━━━━━ Records supplied ━━━━━
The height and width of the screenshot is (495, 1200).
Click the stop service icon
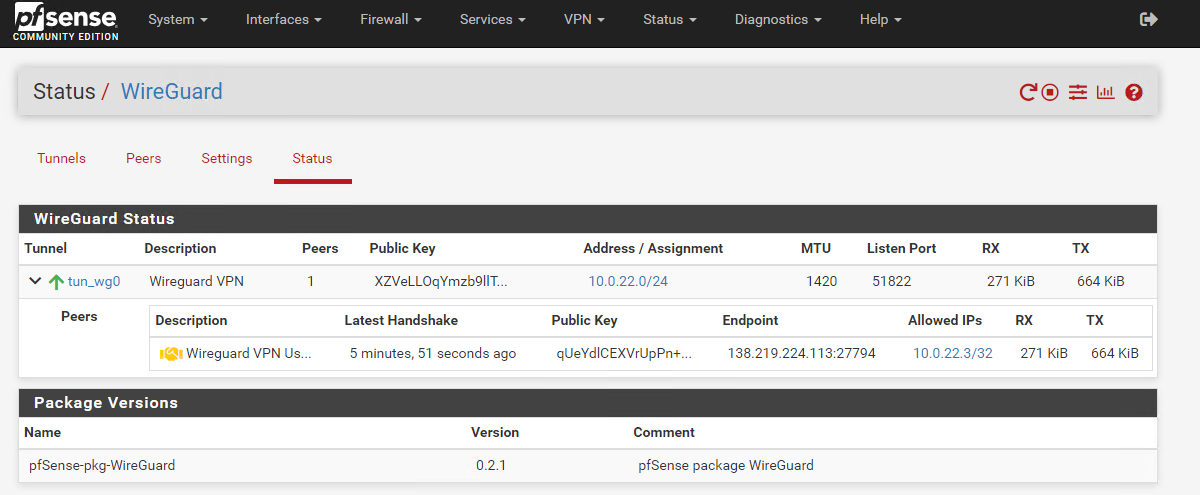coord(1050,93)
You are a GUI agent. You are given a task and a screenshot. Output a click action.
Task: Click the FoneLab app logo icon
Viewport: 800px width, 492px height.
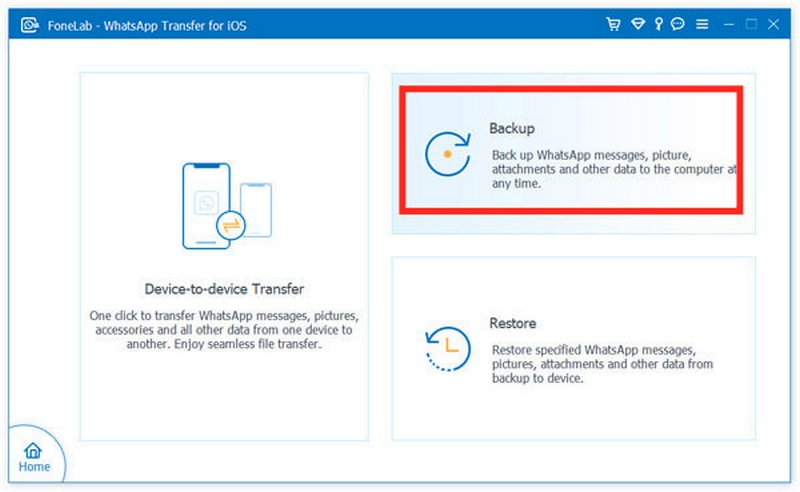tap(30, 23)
━━━━━
Given problem » Reproduce each of the lines above verbatim, omitting the pictures.

Exercise output »
The height and width of the screenshot is (495, 1200).
Click the stop service icon
coord(1050,93)
You are a GUI agent. You are given a task and a screenshot. Output a click action.
Task: Click the FoneLab app logo icon
Viewport: 800px width, 492px height.
tap(30, 23)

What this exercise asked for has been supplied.